How 5G Will Shape Innovation and Security
December 6, 2018
- The fifth generation of mobile network technologies, known as “5G,” promises greater speed, security, and capacity. 5G will underpin the internet economy and provide the backbone for the next generation of digital technologies. So, it is unsurprising that there is intense competition among companies and countries for 5G leadership.
- 5G will determine the direction the internet will take and where nations will face new risks and vulnerabilities. Who makes 5G technologies will affect security and innovation in an increasingly competitive technological environment. Decisions made today about 5G will affect national security and economic performance for decades to come.
- This is a competition among companies and groups of companies but also a competition between market-based and state-directed decisionmaking. The United States has relied on the former, China on the latter, and Europe falls somewhere in between.
- American technology remains essential for 5G mobile telecommunications. American companies have been strong performers in developing 5G technologies, but the United States and its allies face a fundamental challenge from China. The focus of competition is over 5G’s intellectual property, standards, and patents. Huawei, for example, has research programs to develop alternatives to American suppliers, and U.S. trade restrictions have accelerated China’s efforts to develop its own 5G industry.
- While American companies lead in making essential 5G technologies, there are no longer any U.S. manufacturers of core telecommunications network equipment. Four companies dominate the market for the core network technologies needed for 5G networks. None of these companies are American. 1The choices are between European security partners (Ericsson and Nokia) and China (Huawei and ZTE).
- Telecom is a strategic industry and having two companies with close ties to a hostile power creates risk for the United States and its allies. A secure supply chain for 5G closes off dangerous areas of risk for national security in terms of espionage and the potential disruption to critical infrastructures. China’s aggressive global campaign of cyber espionage makes it certain that it will exploit the opportunities it gains as a 5G supplier.
- One way to envision this is to imagine that the person who built your house decides to burgle it. They know the layout, the power system, the access points, may have kept a key, and perhaps even built in a way to gain surreptitious entry. Major telecom “backbone” equipment connects to the manufacturer over a dedicated channel, reporting back on equipment status and receiving updates and software patches as needed, usually without the operator’s knowledge. Equipment could be sold and installed in perfectly secure condition, and a month later, the manufacture could send a software update to create vulnerabilities or disrupt service. The operator and its customers would have no knowledge of this change.
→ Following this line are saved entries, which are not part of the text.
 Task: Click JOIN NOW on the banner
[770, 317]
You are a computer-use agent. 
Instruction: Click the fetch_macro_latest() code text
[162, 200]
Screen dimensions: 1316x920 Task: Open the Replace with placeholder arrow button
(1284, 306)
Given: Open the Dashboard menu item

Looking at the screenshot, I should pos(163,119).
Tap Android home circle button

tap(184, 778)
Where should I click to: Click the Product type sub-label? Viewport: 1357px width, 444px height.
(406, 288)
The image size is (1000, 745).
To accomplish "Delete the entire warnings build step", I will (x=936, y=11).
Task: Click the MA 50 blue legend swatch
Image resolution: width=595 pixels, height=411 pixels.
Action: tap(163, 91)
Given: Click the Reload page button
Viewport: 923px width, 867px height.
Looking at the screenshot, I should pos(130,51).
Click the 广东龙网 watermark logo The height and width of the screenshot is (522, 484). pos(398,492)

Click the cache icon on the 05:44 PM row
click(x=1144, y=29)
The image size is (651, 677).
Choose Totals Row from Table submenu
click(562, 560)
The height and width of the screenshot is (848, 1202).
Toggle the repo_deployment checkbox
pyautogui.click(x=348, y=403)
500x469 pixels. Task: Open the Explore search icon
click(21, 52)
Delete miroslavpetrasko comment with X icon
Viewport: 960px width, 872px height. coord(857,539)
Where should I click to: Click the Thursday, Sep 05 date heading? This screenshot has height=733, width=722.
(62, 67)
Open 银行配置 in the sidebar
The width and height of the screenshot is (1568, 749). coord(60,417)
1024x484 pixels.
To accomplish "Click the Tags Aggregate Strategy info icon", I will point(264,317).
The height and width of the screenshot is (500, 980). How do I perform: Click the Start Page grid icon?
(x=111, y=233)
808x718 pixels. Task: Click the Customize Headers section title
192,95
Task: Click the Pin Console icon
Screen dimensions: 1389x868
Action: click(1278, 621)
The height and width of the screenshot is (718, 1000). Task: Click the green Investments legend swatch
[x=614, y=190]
- The United States can manage 5G risk using two sets of policies. The first is to ensure that American companies can continue to innovate and produce advanced technologies and face fair competition overseas. American and “like-minded” companies routinely outspend their Chinese competitors in 5G R&D and hold 10 times as many 5G patents. Chinese companies still depend on the western companies for the most advanced 5G components.
- The second is to work with like-minded nations to develop a common approach to 5G security. The United States cannot meet the 5G challenge on its own. When the United States successfully challenged Chinese industrial policy in the past, it has been done in concert with allies.
- Another task will be to find ways to encourage undecided countries to spend on 5G security. Huawei’s telecom networks cost between 20 to 30 percent less than competing products. Huawei also offers foreign customers generous terms for leasing or loans. It can do this because of its access to government funds. Beijing supports Huawei for both strategic and commercial reasons. Many countries will be tempted by the steep discount. Not buying Huawei means paying a “premium” for security to which economic ministries are likely to object. The United States will need to encourage others to pay this security premium while at the same time preparing for a world where the United States unavoidably connects to Huawei-supplied networks and determine how to securely connect and communicate over telecom networks in countries using Chinese network equipment.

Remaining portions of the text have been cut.